Texto fornecido:
---

Sempre fui curioso acerca do seu processo de desenvolvimento – não aceito cura como um bom substantivo aqui. Depois da ultima internação no Sheppard ela começou a ser seguida semanalmente por uma residente. Dai foi passando pelos diversos estágios: hospital dia, casa do meio do caminho, morada protegida. Também passou por diversos residentes. Devo ser o sexto da lista. Ela descreve o divisor de águas de sua vida assim:

"Era noite e chovia. Eu estava triste e sozinha. Comecei a caminhar pela casa impaciente e apesar da chuva decidi sair. Cruzei a rua e me vi em frente à Igreja X. Entrei, havia missa e o sentimento q me invadiu mudou minha vida. Encontrei Deus’".

Para um ateu militante, recém convertido a cristão tímido, aprendiz de terapeuta e psicofarmacologo como eu, o susto foi grande. Suspirei fundo, pensei, procurei entender o q a paciente dizia, mas onde entrava a tal USP? Onde estava o mérito do hospital e do esforço terapêutico?

"Eu chamo de Universidade Sheppard Pratt pq me ajudou a entender coisas q eu não sabia e também pq me protegeu quando eu precisava de abrigo, sem a USP eu não teria sobrevivido para encontrar Deus’".

---

Tarefa proposta: Transcreva do texto fornecido tudo o que vai desde "Para um ateu" até "do esforço terapêutico?". Os registros não fazem parte deste exercício.

---

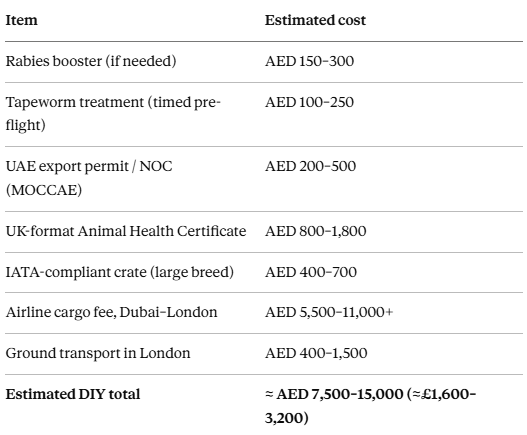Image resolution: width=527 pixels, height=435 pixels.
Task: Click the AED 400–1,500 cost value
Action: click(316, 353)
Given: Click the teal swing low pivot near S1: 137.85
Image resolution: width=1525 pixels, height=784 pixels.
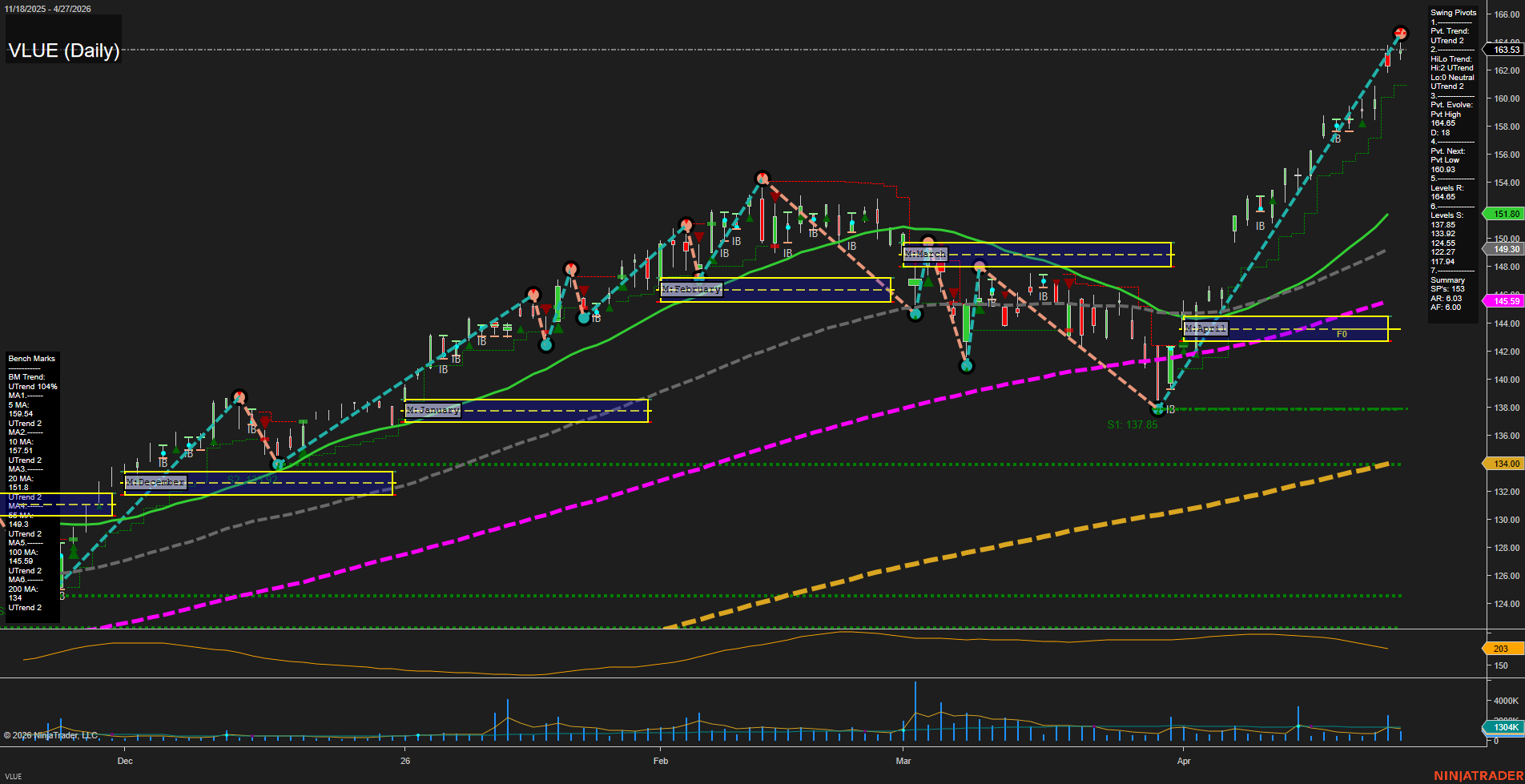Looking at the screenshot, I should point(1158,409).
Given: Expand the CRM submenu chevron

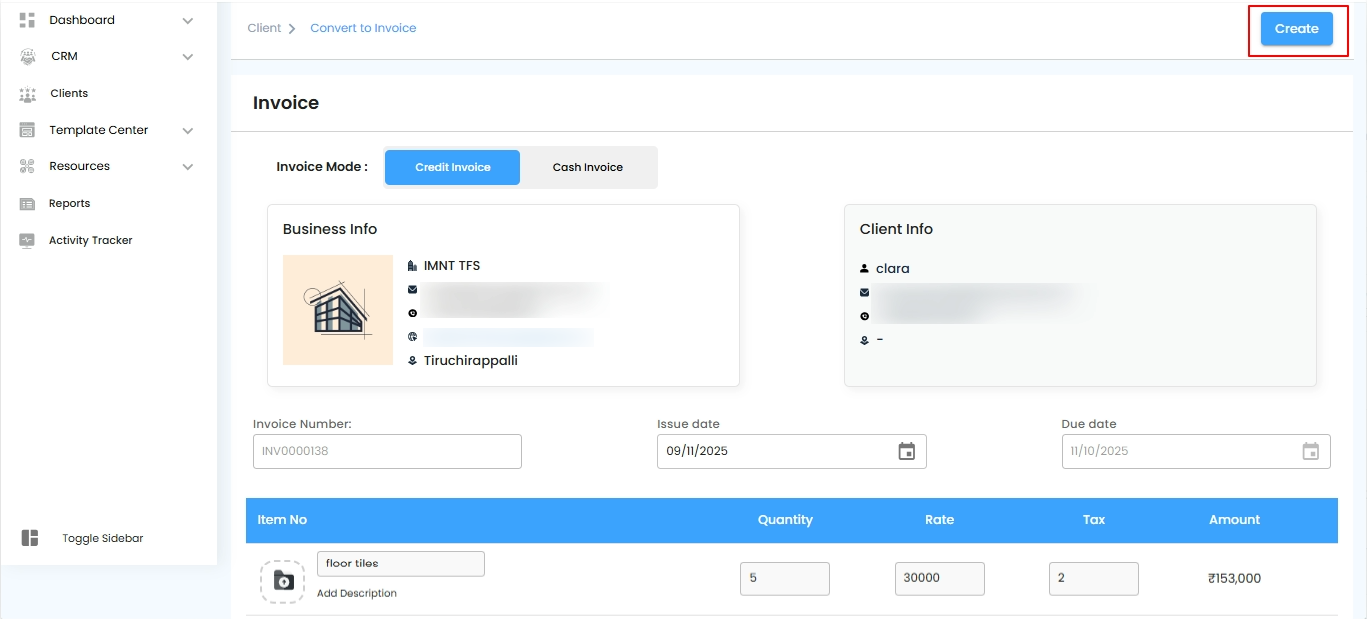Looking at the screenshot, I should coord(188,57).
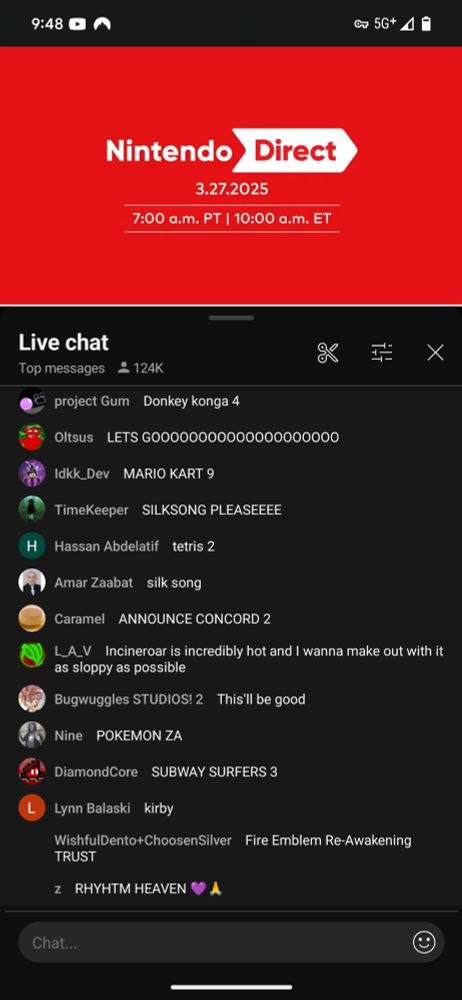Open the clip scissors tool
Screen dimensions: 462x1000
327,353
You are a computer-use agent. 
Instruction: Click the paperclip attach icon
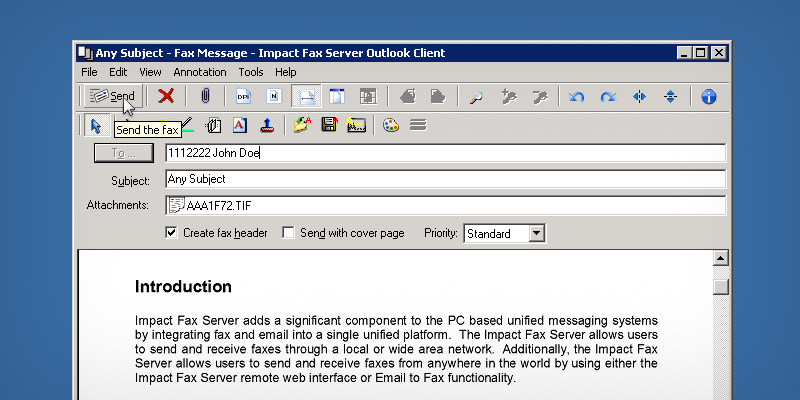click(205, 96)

---

Resposta da tarefa:
Para um ateu militante, recém convertido a cristão tímido, aprendiz de terapeuta e psicofarmacologo como eu, o susto foi grande. Suspirei fundo, pensei, procurei entender o q a paciente dizia, mas onde entrava a tal USP? Onde estava o mérito do hospital e do esforço terapêutico?